Tension. It seems to be everywhere these days. Everybody has a comment or an opinion. I almost turned off my FaceBook account because if it is not a recipe, then it seems like it is a political comment or rant.

I do not care to watch the news right now either. It’s also tense. But, is it not my duty to know what’s going on? So again, more tension. It seems like there is a protest of something or another everyday. I know that they are happening; they are right there on the screen. Yet, they’re not happening here in East Tennessee and so I don’t see them. That in itself creates tension. How big are the protests? What do they really want? Why are they protesting? Am I missing something of which I should be aware?

Then there is the fake news. More tension.

Financial markets also seem tense. The mythical level of 20,000 was broken on the Dow Jones Industrial Average on January 26th of this year. The “Trump Bump” as some call it is currently +10% or so since the November election. Is it real? Or is it something that will pass as the shine wears off for any president once he begins to govern and the realities of the tension of that job sets in? Is “Make America Great Again” something that has staying power?

We personally have tension in something as simple as driving by the gas pumps. Who doesn’t glance to see if gas has started back up in price? Who doesn’t sigh a bit when they see the price gains erased and they dip back down? For a reality check, going back to 1918 (adjusted for inflation), gas on average has been $2.64 per gallon for those 99 years. I purchased just this morning at $1.98 per gallon. I am tense because I believe that everything eventually returns to the average. The price of gas has to go back up again, someday, which will affect my family budget. On tap of that, tension appeared when hearing of Governor Haslam’s proposed gas tax increase even if he is proposing to offset it with tax cuts in other areas.

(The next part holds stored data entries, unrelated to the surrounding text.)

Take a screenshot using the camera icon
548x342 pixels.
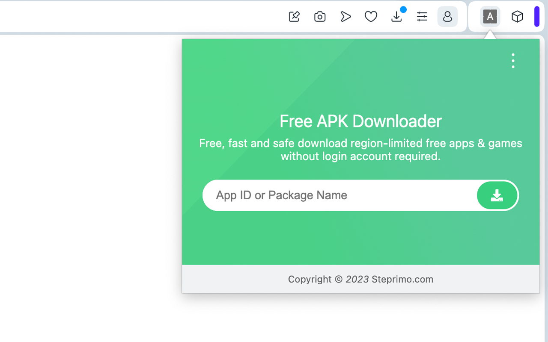[320, 16]
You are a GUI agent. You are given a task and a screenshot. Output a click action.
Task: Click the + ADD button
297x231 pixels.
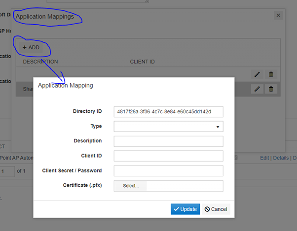click(31, 47)
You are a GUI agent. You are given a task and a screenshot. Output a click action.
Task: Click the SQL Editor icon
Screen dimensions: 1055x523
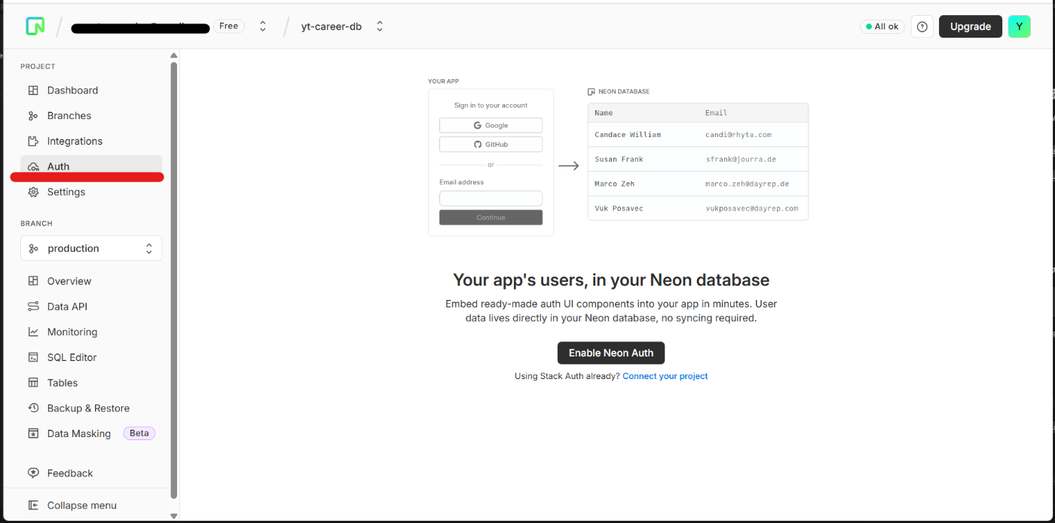(x=33, y=358)
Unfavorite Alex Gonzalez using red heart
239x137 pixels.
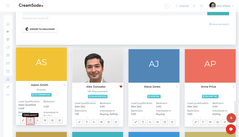(x=121, y=87)
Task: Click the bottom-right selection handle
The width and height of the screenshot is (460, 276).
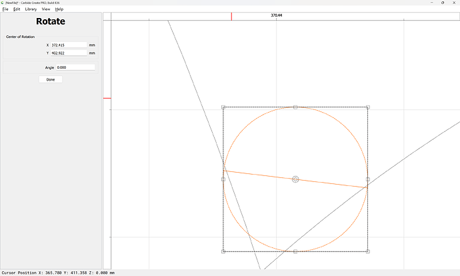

So it is everywhere, tension that is. What do we personally do about this persistent tension and the effects that it may or may not have on us? How do we handle it in a way to take care of our own households and combine our efforts with other households to make our way through this tension and on to the next?

We should rely on a few sound fundamentals:
• Build up your emergency fund. Keep it in the bank. Keep some in your safe at home if it makes you feel better, but have enough to cover your living expenses for at least 6 months.
• Lever down your debt. Carrying a car payment? A credit card balance? Pay them down. After the emergency fund, this is the first priority.
• Have some family time. Or friends. Or social time. Do something that relies on other people in a fun or relaxing atmosphere.
• Get some exercise. Go for a walk. Go to the gym. Get outside. Fresh air and exertion will clear most anxiety issues away.
• Turn the news off. Shut down the time spent on the internet. Enjoy human company or watch an old movie starring Cary Grant or Audrey Hepburn. Let nostalgia lighten your heart. (By the way, it was just as tense 50+ years ago, but with different tensions like The Cold War, campus protests, nuclear threats. Wait a minute that sounds familiar, like right now…?)
• Keep in mind that it is the extreme voice that gets the sound byte and also causes the tension. Extreme voices attract advertising dollars which drive for profit stations and outlets with producers who are worried about revenue. Millions upon millions of people across the country are normal people who do normal things everyday just like you.
• With that in mind, do not let the noise created by these talking heads drive you to make rash investment decisions. Make certain that you know what your financial plan calls for and look to see that it is in place. Go see your advisor. Spend a few minutes reaffirming what you have been telling them all along and what they have been telling you. Be reassured that a good plan provides the steps in advance to take when the tension, like now, ratchets.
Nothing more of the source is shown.